Choose a tag to compare

@timyl timyl released this 21 May 06:00

What's New in v1.0

This release focuses on production hardening across four areas: safety, reliability, resilience, and configurability.

Safety

  • Defense-in-depth PLMN whitelistauto_fix node performs a hard code-level check before writing to PCF, independent of LLM confidence. Rejects any PLMN not in the config whitelist, guarding against prompt injection and LLM hallucination.

Configurability

  • Config-driven domain knowledgeALLOWED_PLMNS, _FIXABLE_TYPOS, and _VENDOR_FIELDS extracted from source code into config/agent_config.yaml. Operators can update allowed PLMNs or fixable typo lists without touching Python code or rebuilding the image. Supports AGENT_CONFIG_PATH env var for K8s ConfigMap volume mount.

Reliability

  • Kafka manual offset commitenable_auto_commit=False; offset committed only after successful graph.invoke() + audit log write. Prevents silent message loss if the worker crashes mid-processing.
  • LangGraph version pinlanggraph<1.0.0 to avoid 1.x breaking API changes (KeyError: '__end__' in conditional edge routing).

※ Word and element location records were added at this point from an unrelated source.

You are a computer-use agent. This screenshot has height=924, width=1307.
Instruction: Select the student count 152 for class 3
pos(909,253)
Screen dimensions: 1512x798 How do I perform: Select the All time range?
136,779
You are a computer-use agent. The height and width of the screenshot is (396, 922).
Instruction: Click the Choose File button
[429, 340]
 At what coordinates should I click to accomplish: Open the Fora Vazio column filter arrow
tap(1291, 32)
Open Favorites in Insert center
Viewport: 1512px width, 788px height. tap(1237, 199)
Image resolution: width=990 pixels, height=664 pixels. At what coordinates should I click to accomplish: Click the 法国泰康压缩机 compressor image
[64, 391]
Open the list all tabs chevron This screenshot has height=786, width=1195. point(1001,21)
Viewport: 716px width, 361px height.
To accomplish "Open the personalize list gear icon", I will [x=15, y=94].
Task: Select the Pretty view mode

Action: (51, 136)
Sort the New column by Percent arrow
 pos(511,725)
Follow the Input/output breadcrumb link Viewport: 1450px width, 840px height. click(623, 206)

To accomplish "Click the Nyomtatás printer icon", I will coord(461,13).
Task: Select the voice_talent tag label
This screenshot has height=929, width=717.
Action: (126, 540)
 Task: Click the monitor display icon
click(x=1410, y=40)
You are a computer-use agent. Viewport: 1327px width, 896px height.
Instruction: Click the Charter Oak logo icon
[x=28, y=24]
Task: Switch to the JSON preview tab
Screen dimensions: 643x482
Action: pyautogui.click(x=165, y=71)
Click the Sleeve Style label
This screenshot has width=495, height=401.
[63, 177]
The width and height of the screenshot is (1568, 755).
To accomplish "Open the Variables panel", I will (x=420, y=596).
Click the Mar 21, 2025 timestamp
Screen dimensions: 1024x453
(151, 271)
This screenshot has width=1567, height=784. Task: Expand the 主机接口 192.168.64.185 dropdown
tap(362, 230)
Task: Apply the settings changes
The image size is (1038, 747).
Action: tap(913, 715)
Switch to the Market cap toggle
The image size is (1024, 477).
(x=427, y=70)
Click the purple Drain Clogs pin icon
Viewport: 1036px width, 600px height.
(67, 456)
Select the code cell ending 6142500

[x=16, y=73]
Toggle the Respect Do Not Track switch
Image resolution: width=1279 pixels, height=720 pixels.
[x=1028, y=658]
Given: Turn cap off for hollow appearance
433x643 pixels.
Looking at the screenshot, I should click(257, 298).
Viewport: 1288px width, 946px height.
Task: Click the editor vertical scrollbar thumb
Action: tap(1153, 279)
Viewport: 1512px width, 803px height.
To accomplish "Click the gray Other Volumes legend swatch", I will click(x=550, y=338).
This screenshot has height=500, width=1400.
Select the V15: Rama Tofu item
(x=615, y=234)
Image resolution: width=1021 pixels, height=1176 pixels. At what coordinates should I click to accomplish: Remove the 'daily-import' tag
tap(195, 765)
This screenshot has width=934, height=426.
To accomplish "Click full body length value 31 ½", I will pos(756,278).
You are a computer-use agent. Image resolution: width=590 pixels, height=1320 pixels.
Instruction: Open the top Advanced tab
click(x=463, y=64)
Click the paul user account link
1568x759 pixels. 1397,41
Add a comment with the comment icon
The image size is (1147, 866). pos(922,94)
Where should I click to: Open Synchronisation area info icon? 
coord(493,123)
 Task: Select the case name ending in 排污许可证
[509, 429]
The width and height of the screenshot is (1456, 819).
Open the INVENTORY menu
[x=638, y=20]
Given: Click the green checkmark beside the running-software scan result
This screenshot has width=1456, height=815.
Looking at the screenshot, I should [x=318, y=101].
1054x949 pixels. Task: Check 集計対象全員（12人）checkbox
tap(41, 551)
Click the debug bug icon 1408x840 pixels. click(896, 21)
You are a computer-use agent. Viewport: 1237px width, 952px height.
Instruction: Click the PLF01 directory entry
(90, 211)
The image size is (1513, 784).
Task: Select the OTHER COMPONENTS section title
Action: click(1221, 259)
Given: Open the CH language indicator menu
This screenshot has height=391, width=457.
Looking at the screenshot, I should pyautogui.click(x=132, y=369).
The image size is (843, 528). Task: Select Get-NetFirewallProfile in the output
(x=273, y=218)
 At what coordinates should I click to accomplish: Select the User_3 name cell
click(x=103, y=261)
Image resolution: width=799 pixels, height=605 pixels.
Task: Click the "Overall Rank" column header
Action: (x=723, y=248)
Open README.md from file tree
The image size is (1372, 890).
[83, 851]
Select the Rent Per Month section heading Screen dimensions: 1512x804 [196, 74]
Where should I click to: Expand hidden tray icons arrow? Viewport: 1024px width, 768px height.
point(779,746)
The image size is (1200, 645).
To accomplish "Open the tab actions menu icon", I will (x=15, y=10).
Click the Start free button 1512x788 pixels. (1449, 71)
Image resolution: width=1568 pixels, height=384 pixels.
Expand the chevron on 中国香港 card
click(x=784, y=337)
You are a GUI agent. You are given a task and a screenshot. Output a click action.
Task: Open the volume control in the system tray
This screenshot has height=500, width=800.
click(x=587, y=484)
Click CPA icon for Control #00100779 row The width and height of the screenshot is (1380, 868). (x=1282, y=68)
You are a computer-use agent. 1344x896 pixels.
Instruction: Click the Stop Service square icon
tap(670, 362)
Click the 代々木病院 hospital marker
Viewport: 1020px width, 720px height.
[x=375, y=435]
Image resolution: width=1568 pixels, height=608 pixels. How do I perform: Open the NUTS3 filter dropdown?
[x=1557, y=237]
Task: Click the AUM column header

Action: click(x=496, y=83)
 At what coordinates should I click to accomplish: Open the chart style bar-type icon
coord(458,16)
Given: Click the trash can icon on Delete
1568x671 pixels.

Added END: END to analyze path_map for correct termination.

Resilience

  • PCF REST API retry — All PCF API calls now use tenacity with 3 attempts, exponential backoff (1–8s), and 5s timeout. Retries on network errors and 5xx responses only; 4xx errors fail immediately.

Files Changed

File Change
config/agent_config.yaml New — operator config for PLMNs and field whitelists
agent/graph.py Config loader, auto_fix safety gate, LangGraph END fix
agent/worker.py Kafka manual offset commit
tools/pcf_tool.py Tenacity retry + 5s timeout
requirements.txt Pin langgraph<1.0.0, add pyyaml, tenacity
Dockerfile Include config/ directory
k8s/aiops/webhook.yaml Service type: LoadBalancer

Upgrade Notes

  • config/agent_config.yaml is required at runtime. Default path: <project_root>/config/agent_config.yaml. Override with AGENT_CONFIG_PATH env var.
  • For K8s: mount agent_config.yaml as a ConfigMap volume and set AGENT_CONFIG_PATH to the mount path for config updates without image rebuilds.

Next: v1.1 will introduce LLM function calling for dynamic tool selection, enabling extensibility to new NF types and REST API operations without graph restructuring.